TASK PROMPT
Of all the entries below, only the lines from the one with "The image size is (1500, 812)." up to and including the one with "Clear the search box with X icon" are to be duplicated exactly.

DATA SECTION
□ □ □ □

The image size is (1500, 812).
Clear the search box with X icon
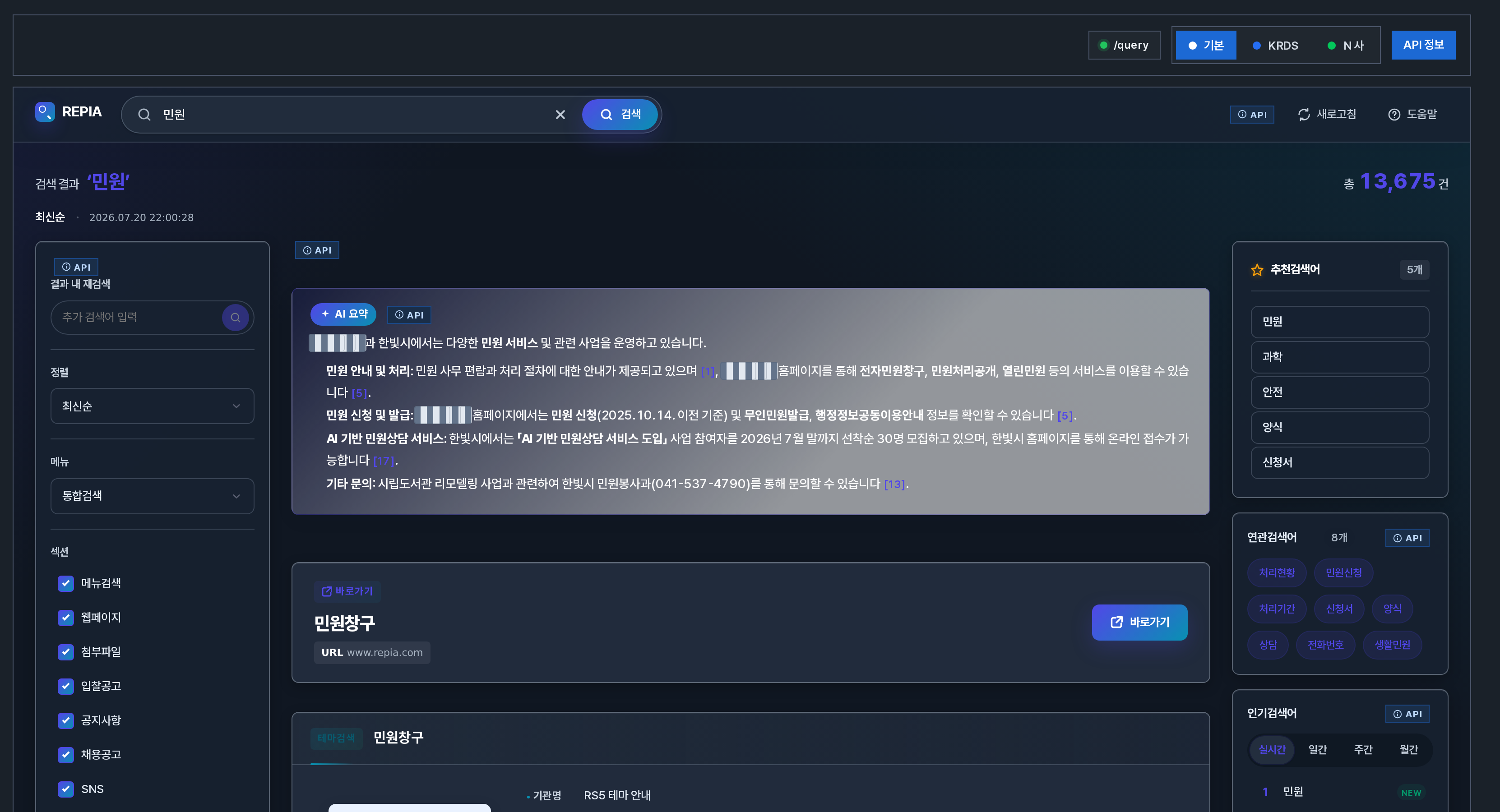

□ □ □ □

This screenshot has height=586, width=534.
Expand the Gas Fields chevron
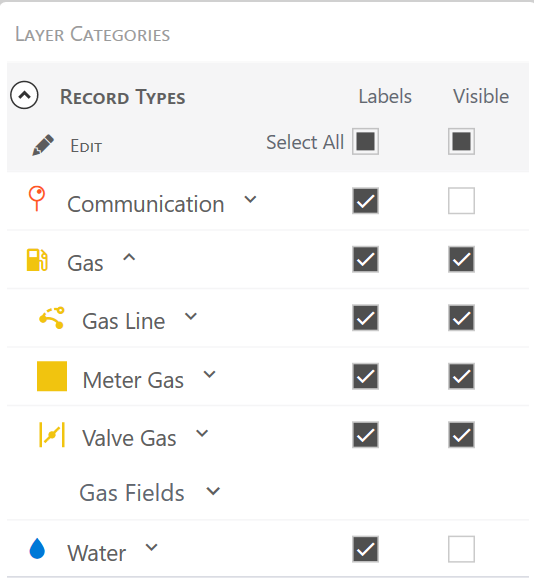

□ □ □ □

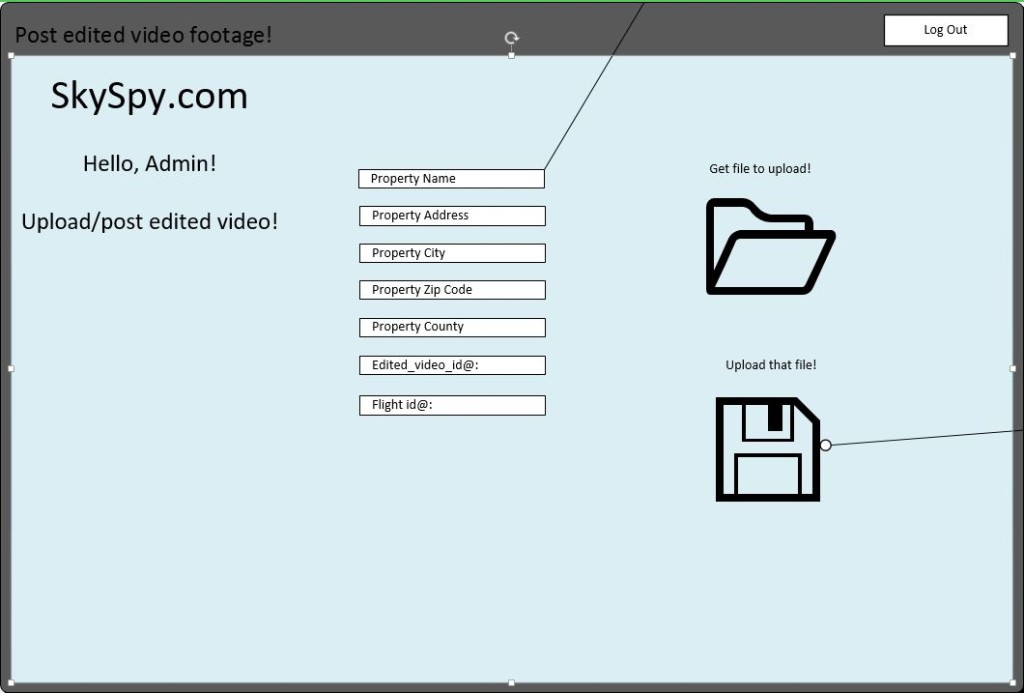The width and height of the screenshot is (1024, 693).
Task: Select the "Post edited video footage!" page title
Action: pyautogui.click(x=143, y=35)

□ □ □ □

SOLVED EXERCISE
The image size is (1500, 812).
Clear the search box with X icon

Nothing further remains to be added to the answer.